Vou pronunciar-me sobre um tema delicado. Não poderia deixar de fazê-lo, mas como é meu costume, antes de qualquer atitude ou tomada de decisão, pensei e repensei sobre o que fazer, e neste caso aconteceu o mesmo.
Trata-se de não ficar indiferente à postura tomada por um amigo que se chama Jorge Falcato Simões, paraplégico desde 1978.
Jorge, aceitaste corajosamente ser candidato a deputado como independente pelo círculo de Lisboa, pelo Bloco de Esquerda.
Como é natural nestas coisas, devido à tua condição, estás a ser alvo de severas críticas, tais como: "estão a aproveitar-se de ti" ou "tu a aproveitares-te dos outros". Estão completamente errados, fazem-no porque não te conhecem como eu conheço. Corria o ano de 2011, ano em que tive o privilégio de te conhecer através de outro ser maravilhoso e amigo incondicional da nossa causa, teu colega arquiteto Pedro Homem de Gouveia.

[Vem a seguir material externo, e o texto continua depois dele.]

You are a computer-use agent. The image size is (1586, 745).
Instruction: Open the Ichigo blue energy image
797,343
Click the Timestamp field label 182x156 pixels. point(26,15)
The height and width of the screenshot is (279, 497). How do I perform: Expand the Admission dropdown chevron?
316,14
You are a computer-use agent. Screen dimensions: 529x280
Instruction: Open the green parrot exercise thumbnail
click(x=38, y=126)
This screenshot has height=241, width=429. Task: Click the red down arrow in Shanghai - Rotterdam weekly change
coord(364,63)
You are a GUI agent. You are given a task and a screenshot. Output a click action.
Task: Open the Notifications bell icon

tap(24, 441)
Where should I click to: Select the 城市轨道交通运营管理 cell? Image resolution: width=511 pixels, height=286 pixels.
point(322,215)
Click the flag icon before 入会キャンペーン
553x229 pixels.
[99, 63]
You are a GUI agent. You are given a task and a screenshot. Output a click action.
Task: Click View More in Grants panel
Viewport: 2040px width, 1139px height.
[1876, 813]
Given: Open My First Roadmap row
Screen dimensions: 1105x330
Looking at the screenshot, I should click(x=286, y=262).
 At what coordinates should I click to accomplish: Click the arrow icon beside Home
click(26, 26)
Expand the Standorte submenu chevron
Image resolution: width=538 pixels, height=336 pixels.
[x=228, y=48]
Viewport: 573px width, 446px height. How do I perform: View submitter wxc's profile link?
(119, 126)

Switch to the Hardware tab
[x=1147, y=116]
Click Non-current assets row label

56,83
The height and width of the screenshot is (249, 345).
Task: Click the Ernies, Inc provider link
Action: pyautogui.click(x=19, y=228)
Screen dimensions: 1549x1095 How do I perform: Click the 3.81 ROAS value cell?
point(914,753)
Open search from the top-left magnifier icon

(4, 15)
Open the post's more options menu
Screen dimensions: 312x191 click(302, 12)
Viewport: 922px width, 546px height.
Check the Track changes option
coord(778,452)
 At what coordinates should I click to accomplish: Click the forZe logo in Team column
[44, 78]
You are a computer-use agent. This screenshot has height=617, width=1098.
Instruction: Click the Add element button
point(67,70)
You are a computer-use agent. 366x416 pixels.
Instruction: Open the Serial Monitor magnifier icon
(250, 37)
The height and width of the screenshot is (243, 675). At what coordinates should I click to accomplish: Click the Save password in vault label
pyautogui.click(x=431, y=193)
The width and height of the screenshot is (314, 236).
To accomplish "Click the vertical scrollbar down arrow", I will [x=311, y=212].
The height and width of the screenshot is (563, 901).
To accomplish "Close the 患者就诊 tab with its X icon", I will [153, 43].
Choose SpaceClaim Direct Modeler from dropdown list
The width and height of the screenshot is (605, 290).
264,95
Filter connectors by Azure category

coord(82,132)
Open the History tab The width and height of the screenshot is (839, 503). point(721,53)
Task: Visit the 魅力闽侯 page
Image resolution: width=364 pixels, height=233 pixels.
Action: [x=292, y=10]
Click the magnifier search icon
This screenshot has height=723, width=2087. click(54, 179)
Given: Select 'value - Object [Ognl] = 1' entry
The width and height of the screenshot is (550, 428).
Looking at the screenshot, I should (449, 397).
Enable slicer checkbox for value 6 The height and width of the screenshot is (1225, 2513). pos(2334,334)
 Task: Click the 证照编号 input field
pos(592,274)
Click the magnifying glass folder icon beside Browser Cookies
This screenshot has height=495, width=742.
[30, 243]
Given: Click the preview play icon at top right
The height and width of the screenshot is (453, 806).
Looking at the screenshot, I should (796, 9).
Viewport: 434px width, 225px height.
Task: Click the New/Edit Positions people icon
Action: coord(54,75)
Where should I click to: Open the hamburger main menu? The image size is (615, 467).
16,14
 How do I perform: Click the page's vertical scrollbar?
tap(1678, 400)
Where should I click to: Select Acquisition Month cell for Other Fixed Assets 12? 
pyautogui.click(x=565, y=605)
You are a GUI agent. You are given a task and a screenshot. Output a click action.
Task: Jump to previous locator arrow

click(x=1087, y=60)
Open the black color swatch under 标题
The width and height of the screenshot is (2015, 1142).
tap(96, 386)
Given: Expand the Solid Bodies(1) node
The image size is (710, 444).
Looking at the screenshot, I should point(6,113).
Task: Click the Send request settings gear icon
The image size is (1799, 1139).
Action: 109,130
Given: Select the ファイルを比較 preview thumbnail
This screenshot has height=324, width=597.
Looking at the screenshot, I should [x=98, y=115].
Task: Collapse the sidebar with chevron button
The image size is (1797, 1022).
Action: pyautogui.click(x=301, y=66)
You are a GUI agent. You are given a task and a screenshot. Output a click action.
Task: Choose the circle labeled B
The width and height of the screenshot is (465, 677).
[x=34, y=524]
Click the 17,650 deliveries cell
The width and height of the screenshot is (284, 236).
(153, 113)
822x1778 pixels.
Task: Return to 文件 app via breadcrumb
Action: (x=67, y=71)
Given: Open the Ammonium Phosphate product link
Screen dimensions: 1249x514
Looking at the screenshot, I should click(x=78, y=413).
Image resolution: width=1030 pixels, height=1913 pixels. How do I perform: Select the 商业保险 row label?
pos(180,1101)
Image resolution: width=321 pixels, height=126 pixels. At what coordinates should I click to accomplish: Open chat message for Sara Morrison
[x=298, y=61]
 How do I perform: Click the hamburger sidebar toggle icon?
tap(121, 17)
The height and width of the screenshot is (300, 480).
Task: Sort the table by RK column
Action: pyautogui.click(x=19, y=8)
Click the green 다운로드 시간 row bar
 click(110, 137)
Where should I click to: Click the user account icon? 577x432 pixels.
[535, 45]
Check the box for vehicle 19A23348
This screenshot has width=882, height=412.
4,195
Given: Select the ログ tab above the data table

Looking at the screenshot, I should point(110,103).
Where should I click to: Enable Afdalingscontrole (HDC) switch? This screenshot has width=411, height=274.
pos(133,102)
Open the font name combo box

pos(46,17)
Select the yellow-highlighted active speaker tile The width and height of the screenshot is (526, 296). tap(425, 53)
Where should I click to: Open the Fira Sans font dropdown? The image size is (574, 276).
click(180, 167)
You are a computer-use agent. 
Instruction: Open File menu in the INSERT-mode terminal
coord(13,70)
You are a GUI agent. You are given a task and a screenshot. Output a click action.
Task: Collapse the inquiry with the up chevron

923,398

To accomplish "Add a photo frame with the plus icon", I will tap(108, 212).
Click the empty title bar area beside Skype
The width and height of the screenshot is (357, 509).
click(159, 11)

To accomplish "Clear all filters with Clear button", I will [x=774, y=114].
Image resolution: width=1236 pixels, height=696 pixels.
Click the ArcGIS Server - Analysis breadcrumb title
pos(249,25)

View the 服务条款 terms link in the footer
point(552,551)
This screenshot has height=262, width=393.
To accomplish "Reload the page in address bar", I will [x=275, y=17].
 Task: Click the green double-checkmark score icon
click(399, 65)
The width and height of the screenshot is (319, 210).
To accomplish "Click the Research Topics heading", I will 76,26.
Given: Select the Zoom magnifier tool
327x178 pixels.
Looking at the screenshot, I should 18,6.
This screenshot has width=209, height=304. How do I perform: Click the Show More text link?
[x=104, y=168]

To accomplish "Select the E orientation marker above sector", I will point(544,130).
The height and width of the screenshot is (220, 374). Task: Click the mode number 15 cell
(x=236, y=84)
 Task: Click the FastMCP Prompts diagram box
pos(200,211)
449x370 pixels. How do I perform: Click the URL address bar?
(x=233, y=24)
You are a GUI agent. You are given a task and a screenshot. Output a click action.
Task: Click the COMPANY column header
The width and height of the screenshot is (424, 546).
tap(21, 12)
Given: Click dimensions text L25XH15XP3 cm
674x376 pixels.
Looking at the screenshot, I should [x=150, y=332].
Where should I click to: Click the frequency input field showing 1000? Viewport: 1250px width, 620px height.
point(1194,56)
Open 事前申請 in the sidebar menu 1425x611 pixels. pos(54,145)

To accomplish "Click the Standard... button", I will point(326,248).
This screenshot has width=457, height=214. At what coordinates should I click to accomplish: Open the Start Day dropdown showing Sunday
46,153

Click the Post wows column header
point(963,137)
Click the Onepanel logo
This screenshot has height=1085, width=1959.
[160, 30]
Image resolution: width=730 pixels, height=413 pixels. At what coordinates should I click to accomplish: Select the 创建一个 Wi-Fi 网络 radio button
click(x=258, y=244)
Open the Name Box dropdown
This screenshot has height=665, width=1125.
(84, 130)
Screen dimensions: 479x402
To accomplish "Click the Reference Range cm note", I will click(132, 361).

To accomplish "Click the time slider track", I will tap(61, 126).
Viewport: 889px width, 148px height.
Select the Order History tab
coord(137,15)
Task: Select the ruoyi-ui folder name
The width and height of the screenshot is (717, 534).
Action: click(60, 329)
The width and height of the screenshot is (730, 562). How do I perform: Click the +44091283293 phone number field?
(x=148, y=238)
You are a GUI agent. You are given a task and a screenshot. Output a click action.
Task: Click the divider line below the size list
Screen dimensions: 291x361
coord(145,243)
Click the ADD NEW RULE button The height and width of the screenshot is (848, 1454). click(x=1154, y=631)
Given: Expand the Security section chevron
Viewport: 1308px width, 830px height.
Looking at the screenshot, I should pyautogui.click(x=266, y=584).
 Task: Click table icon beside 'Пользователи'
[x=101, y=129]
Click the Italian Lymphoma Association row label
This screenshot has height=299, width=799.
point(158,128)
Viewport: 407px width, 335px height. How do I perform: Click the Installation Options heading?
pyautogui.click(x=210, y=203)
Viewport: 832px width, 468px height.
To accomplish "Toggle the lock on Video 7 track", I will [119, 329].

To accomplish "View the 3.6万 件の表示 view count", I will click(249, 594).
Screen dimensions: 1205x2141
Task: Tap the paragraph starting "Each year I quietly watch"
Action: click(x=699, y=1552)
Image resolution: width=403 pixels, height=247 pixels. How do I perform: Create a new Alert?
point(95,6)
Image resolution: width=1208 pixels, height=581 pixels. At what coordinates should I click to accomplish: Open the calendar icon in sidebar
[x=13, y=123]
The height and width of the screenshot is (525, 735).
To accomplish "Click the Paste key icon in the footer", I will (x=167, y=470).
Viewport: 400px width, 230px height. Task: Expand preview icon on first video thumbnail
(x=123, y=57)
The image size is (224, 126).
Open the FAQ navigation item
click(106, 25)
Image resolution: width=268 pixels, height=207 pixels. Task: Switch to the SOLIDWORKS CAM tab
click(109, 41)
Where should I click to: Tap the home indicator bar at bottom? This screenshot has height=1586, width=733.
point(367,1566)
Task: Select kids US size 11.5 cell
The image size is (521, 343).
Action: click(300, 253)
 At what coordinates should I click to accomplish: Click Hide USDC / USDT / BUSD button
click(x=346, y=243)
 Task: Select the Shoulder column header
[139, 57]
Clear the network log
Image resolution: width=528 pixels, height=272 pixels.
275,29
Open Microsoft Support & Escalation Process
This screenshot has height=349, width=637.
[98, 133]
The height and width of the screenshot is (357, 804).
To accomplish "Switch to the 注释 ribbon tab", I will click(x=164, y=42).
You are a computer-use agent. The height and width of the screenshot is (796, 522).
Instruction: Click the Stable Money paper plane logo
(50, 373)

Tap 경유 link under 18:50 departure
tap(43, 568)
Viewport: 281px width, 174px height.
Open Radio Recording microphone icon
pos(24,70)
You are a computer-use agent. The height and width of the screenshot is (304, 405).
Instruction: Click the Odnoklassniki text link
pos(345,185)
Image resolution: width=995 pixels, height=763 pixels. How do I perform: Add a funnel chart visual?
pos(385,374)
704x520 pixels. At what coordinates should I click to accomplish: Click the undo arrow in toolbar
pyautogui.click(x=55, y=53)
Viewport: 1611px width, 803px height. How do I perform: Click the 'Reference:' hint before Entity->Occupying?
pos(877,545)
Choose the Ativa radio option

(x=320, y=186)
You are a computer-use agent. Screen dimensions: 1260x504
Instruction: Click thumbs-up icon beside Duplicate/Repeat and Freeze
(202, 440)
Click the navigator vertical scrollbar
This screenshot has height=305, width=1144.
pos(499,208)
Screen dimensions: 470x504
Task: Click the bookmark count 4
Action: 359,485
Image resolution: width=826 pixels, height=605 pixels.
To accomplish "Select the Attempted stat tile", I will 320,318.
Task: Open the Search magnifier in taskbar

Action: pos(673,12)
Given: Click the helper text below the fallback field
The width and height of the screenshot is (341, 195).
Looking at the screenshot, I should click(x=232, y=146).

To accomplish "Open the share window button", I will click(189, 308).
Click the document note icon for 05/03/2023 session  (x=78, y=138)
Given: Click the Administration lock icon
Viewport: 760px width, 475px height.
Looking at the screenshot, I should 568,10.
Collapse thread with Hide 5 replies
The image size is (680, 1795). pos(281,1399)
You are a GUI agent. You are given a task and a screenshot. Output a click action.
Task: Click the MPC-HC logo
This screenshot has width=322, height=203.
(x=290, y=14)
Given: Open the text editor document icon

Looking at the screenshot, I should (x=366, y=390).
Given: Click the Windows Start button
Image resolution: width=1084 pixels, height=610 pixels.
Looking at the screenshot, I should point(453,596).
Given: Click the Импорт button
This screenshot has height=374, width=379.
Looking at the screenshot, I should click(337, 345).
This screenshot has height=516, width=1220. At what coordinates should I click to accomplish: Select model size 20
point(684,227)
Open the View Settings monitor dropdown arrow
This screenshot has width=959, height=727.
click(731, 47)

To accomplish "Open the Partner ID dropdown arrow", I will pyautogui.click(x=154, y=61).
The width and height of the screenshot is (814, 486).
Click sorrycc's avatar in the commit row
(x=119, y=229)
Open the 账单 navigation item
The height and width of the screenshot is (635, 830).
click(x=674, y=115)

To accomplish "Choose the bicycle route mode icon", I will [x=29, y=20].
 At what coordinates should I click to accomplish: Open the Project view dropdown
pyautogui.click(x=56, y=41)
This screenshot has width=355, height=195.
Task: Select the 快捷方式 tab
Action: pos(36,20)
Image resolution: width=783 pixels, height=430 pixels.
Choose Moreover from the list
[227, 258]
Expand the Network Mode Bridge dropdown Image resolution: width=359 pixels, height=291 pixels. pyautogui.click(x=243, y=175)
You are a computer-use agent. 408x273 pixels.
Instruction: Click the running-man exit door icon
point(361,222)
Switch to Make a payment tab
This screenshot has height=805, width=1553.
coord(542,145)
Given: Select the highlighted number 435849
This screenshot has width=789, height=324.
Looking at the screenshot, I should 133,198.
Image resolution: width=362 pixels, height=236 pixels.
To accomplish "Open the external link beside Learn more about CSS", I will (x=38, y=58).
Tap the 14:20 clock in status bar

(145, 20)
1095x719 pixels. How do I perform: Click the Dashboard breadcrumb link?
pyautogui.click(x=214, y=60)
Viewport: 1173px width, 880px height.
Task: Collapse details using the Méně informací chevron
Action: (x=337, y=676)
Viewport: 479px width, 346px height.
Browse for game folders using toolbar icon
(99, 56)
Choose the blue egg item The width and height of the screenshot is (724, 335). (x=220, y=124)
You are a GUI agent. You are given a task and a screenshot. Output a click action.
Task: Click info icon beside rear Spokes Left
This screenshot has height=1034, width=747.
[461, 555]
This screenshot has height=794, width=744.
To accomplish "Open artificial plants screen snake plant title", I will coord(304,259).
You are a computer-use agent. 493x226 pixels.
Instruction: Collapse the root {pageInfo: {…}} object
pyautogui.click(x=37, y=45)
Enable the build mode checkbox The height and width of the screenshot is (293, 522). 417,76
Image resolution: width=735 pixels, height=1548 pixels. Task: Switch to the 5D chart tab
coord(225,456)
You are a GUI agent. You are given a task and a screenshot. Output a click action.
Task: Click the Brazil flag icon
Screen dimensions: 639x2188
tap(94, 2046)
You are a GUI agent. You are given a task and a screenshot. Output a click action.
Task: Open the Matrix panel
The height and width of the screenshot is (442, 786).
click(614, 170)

Estava eu juntamente com mais três amigos a preparar a 1.ª Marcha pela Igualdade em Lisboa e em boa hora aceitei o convite para ir reunir-me convosco.
Penso, devido à minha deficiência, ter todas as condições para compreender a tua decisão amigo, e colocar-me na tua pele, afinal a pele do outro. Assim como eu, estás confinado a uma cadeira de rodas, eu devido a acidente de viação, tu porque uma das balas disparadas por um assassino te atingiu em 1979, quando manifestavas a tua opinião acerca daquilo com que não concordavas e que é legítimo fazer-se em democracia, já nessa altura lutavas por direitos humanos, e tens todo o direito de optar por dar a cara pelo partido que defende as tuas/nossas causas, princípios e reivindicações.
Como eu te entendo, Jorge Falcato! O partido pelo qual estás a dar a cara foi o único que me/nos apoiou quando realizamos a vigília em frente à Assembleia da República em 2012, quando realizei a greve de fome também em frente à Assembleia da República em 2013, assim como me apoiou na minha viagem de protesto em cadeira de rodas até ao Ministério da Solidariedade e Segurança Social em 2014 com a presença da deputada Helena Pinto à minha chegada, e nos recebeu em audição parlamentar recentemente. Aquele mesmo partido que tomou a iniciativa de apresentar um projecto de lei pelo direito à Vida Independente. (neste particular o PCP agiu da mesma forma, facto que devo realçar).
Nós temos direitos e deveres como os demais… Somos cidadãos e cidadãs que nos orgulhamos das nossas deficiências e nos recusamos a ser encarados como "coitadinhos" ou a viver da "caridadezinha" dos nossos órgãos governamentais e das instituições. Queremos ter direito à dignidade e ao tratamento condigno por parte do Estado e da sociedade… Recusamo-nos à institucionalização compulsiva e reivindicamos o direito a ser mantidos no seio da nossa família e do nosso ambiente social, ao direito de ir e vir, educação em pleno, formação condigna. Enfim, exigimos ser tratados como gente que somos.
Jorge, como eu gostaria que a tua eleição fosse uma realidade… Entre outras situações seria caricato ver transportarem-te em cadeirinha... aos ombros... como um saco de batatas... até chegares ao teu lugar no Parlamento, isto é, se o tiveres, pois como bem sabes nem o órgão máximo da nossa democracia reúne condições para nos receber, por lá fazem-se as leis mas para os outros cumprirem.
Jorge, como não voto no círculo de Lisboa, mas sim no de Santarém, o meu voto não contará para a tua eleição, mas contará para a nossa indignação.
Sei que alguns amigos e amigas, irão criticar-me também nesta tomada de posição. Assumo esta postura, não porque tenha veia de político ou tenha aderido ao Bloco de Esquerda, mas pela causa e porque sempre valorizei os programas e pessoas, e não os partidos, e porque lhe estou grato pelo apoio prestado e porque confio que muito mais poderá fazer por nós. Os outros partidos, aqueles que têm ocupado o poder desde há muitos anos, já tiveram todas as oportunidades para mudarem o sentido das coisas e têm-se recusado a fazê-lo, embora tenham feito promessas e as não tivessem cumprido.
Jorge, como não voto no teu circulo eleitoral, o meu voto não irá contribuir para a tua eleição, mas contribuirá para o reforço e afirmação de quem nos defende.
Aos amigos e amigas que não concordam com esta tua / nossa postura, com o todo o direito que a liberdade lhes confere, não peço desculpa por tomar esta posição, antes pelo contrário, porque quero ser livre de pensar, agir e manifestar-me de acordo com as regras mais básicas de qualquer regime democrático.